ФРАГМЕНТ ДЛЯ ЧТЕНИЯ:
Summary. In Russia, where for many years the First World War was postulated as an imperialist war, many sides of the tsarist army’s combat past were not publicized, and the exploits of Russian soldiers and officers who fell on the battlefield were forgotten. Contemporaries of the events, however, assigned an important role in the education of the younger generation to the perpetuation of the memory of the dead and the formation of respect for the “gray heroes.” The paper deals with the attitude of Russian teachers to the problem of children’s and youth’s perception of the tragic events of World War I, the measures aimed at creating a heroic image of the Russian army, as well as the participation of Russian youth in commemorative events as part of the education of patriotism and citizenship.
ВОЕННО-ПАТРИОТИЧЕСКОЕ ВОСПИТАНИЕ
ТВЕРДЮКОВА Елена Дмитриевна — профессор кафедры новейшей истории России Института истории Санкт-Петербургского государственного университета, ведущий научный сотрудник отдела современной истории России Санкт-Петербургского института истории РАН, доктор исторических наук
«НЕ “СКРЫВАТЬ” ОТ ДЕТЕЙ… КАРТИНЫ ВОЙНЫ, А УЧИТЬ ПО НИМ, ГОТОВИТЬ ИХ К БУДУЩИМ ПОДВИГАМ, БУДУЩЕЙ СЛАВЕ»
Почитание воинов Первой мировой войны как часть системы патриотического воспитания молодёжи в Российской империи (1914—1916)
В России историческая память о событиях Первой мировой войны оказалась, по образному выражению О.С. Поршневой, «межвоенной конструкцией»1. Долгие годы считавшаяся несправедливой, империалистической, захватнической, эта война, несмотря на обширную литературу, так и не была в полной мере вписана в общенациональный исторический нарратив2. Помимо идеологических причин, как считает Б.И. Колоницкий, этому способствовало то, что в России в 1914—1917 гг. не удалось создать такие книги и картины, которые было бы невозможно забыть. По его мнению, «забвение войны» началось уже в ходе неё самой3.
С последним выводом согласиться сложно. Формирование положительного образа «серого героя» — простого русского воина — с помощью средств массовой информации и так называемой героической литературы, увековечение имён погибших в мемориалах братских кладбищ, на памятных досках занимали важное место в общественном дискурсе тех лет. Как обоснованно полагал В.А. Сухомлинов, в 1909—1915 гг. занимавший пост военного министра, «поддержание и сохранение боевых преданий… о славных подвигах, совершенных их героями, составляло тот краеугольный камень, на котором зиждилась духовная мощь армии и общества в целом»4. В данной статье предпринимается попытка охарактеризовать эти меры как составную часть системы патриотического воспитания подрастающих поколений в Российской империи, что актуально в контексте современной политики памяти.

ЗАДАНИЕ: Продолжите статью о почитании воинов Первой мировой войны в Российской империи, начав сразу после её последнего предложения.

СТРОКИ ДАННЫХ:
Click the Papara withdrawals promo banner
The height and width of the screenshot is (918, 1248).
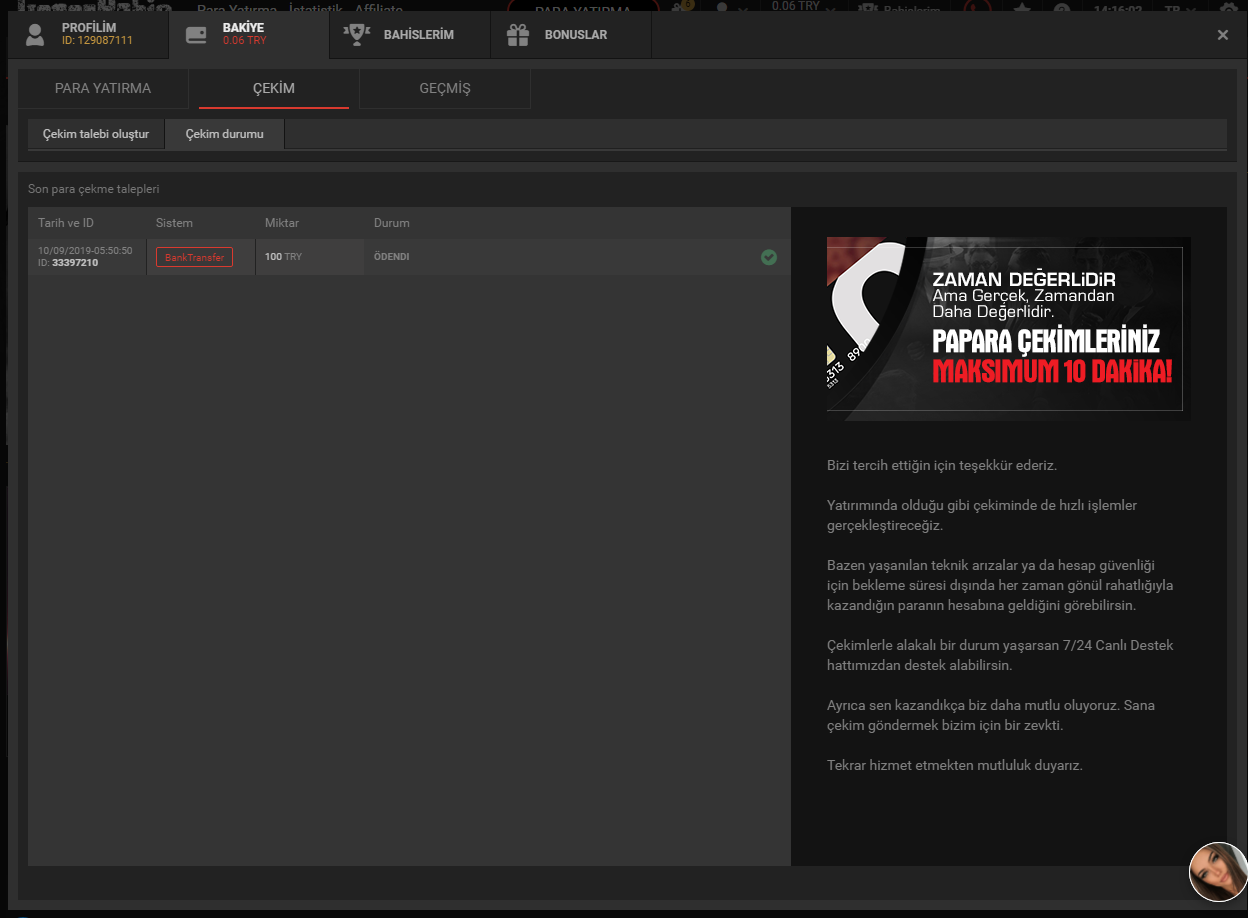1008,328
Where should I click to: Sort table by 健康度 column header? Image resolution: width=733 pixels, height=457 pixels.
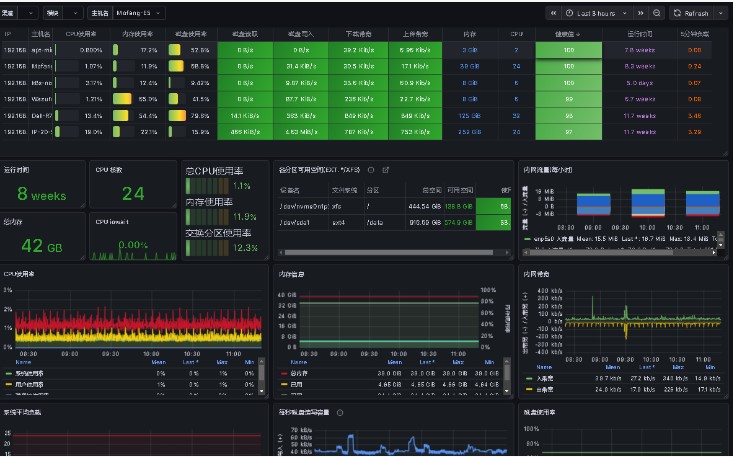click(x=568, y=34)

ПИСЬМЕННЫЙ ОТВЕТ:
С началом Первой мировой войны российская молодёжь, как и общество в целом, в массе своей переживала неподдельные чувства гражданского воодушевления и солидарности, что стало важным элементом педагогического воздействия. Большинство наставников молодёжи закономерно полагали, что накопившийся в детях и подростках энтузиазм целесообразно направлять в сторону общественно-полезной активности. Газета «Школа и жизнь» писала, что было бы преступно и безумно не учитывать врождённого, стихийного, неодолимого порыва любви к России: «Если в эти великие и грозные дни школа и педагоги промолчат или ограничатся старыми опошленными казенными фразами, не сумеют искренно и с увлечением подойти к молодежи, не сумеют на словах и на деле войти в курс этого широкого и увлекающего патриотического настроения, то они, и школа, и педагоги… окажутся чужими, немыми и глухими свидетелями нового великого явления в русской общественности»5.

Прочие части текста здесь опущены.